A 15 ans, âge auquel les jeunes filles entraient au couvent ou se mariaient, elle se rebelle et lance à son père qu'"elle ne sera ni religieuse, ni épouse", raconte Cintia Suarez.
Attirée par l'ouverture intellectuelle offerte par les Jésuites, sa décision est prise : elle sera une laïque consacrée jésuite.

Quittant la maison familiale, elle entame une vie communautaire et itinérante dans les provinces du nord, avec d'autres femmes consacrées, au service des pauvres, des orphelins, des malades. Mêlant les soins et "exercices spirituels" diffusant le message jésuite, mais aussi la lecture, l'écriture, auprès des populations indiennes.

Le choc survient avec l'ordre d'expulsion des Jésuites par le roi d'Espagne en 1767. Mama Antula sent "le vide spirituel et social chez les Indiens des missions (...) Cela la bouleverse", raconte sa biographe.
Non visée en tant que laïque par l'ordre d'expulsion, Mama Antula décide de poursuivre leur oeuvre.

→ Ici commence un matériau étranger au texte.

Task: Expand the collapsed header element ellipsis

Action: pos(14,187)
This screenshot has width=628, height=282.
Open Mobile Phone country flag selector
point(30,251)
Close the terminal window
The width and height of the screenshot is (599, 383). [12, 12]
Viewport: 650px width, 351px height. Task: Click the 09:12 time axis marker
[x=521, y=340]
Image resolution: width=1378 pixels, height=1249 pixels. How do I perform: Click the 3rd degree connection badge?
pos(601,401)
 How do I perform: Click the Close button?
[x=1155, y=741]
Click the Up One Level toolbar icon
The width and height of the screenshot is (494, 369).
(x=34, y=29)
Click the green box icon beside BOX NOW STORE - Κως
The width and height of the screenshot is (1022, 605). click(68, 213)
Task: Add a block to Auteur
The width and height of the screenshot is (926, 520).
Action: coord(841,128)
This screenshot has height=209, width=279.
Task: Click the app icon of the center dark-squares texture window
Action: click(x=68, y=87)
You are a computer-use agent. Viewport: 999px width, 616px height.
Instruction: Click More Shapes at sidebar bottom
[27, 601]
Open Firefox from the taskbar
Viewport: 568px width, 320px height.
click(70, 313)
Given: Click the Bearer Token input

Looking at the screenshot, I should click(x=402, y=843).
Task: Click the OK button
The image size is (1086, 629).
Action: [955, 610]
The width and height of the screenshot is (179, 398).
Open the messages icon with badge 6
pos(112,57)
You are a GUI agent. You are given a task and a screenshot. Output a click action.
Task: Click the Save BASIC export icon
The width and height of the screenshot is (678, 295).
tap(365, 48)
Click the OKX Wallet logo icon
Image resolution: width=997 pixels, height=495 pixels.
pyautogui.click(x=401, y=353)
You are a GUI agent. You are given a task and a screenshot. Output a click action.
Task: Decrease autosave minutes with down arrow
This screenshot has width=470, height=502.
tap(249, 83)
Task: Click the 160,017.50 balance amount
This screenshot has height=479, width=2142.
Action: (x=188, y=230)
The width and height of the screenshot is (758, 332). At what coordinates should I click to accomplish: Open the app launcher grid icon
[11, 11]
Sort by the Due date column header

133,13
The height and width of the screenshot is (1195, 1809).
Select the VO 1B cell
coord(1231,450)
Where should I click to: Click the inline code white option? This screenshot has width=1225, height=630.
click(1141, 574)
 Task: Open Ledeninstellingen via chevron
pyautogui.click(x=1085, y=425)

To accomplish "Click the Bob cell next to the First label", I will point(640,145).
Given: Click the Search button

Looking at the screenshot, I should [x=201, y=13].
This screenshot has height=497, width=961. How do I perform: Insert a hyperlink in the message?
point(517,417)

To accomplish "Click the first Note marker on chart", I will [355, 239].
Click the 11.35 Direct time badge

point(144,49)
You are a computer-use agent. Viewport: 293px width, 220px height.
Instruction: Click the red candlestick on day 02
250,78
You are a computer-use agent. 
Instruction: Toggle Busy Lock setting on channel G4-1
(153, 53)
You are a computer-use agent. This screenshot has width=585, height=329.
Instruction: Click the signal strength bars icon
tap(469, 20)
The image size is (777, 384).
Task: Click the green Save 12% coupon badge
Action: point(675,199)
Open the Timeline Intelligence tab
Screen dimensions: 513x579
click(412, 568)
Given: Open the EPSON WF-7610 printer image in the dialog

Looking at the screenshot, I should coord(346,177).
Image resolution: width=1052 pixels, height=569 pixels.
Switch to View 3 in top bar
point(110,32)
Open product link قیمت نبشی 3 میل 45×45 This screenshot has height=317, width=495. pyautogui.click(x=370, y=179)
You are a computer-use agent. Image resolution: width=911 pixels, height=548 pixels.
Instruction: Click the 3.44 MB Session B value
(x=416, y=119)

Après 20 ans et "plus de 4.000 km parcourus à pied dans les provinces du nord, elle arrive à Buenos Aires, pieds nus, sandales détruites, sa cape de Jésuites en lambeaux, portant une croix en bois".
Voyant cette femme dépenaillée, les gens "la prennent pour une sorcière ou une folle", raconte Cintia Suarez, se basant sur des témoignages d'époque.

"Des jeunes lui lancent des pierres et elle se réfugie dans une petite chapelle" où se dresse aujourd'hui la Basilique de la Piété. Ses restes y reposent près d'une statue la représentant.
"L'affluence a augmenté ces derniers temps, qui sont difficiles" économiquement, assure à l'AFP Raul Laurencena, prêtre de cette paroisse.
"Les gens viennent prier pour du pain, du travail, pour la paix. Pour notre pays qui en a tant besoin", dit-il.

Arrivée à Buenos Aires, Mama Antula poursuit les Exercices spirituels : des sessions de méditation, prière, reflexion, attirant des gens de toutes conditions.
Face a l'engouement, le vice-roi et l'évêque, au début hostiles, l'autorisent à ouvrir une maison pour ces sessions: "Elle parvenait à y faire cohabiter en harmonie les classes sociales".

L'agence argentine d'informations catholique AICA avance que "le poids politique de Mama Antula a peut-être été plus fort que son impact religieux".
Elle a en effet formé des acteurs-clefs de l'indépendance tels Manuel Belgrano ou Miguel de Azcuenaga.

Mais Mama Antula, qui meurt en 1799 à 69 ans, ne verra pas cette future "Argentine".
"+Femme forte+, comme on l'appelait à l'époque, Mama Antula était très courageuse, et rebelle au bon sens du terme", résume sa biographe Cintia Suarez.
"Son message était très fort pour l'époque et inspire des femmes aujourd'hui encore. Il a pris de l'ampleur grâce à Jorge Bergoglio", le pape actuel.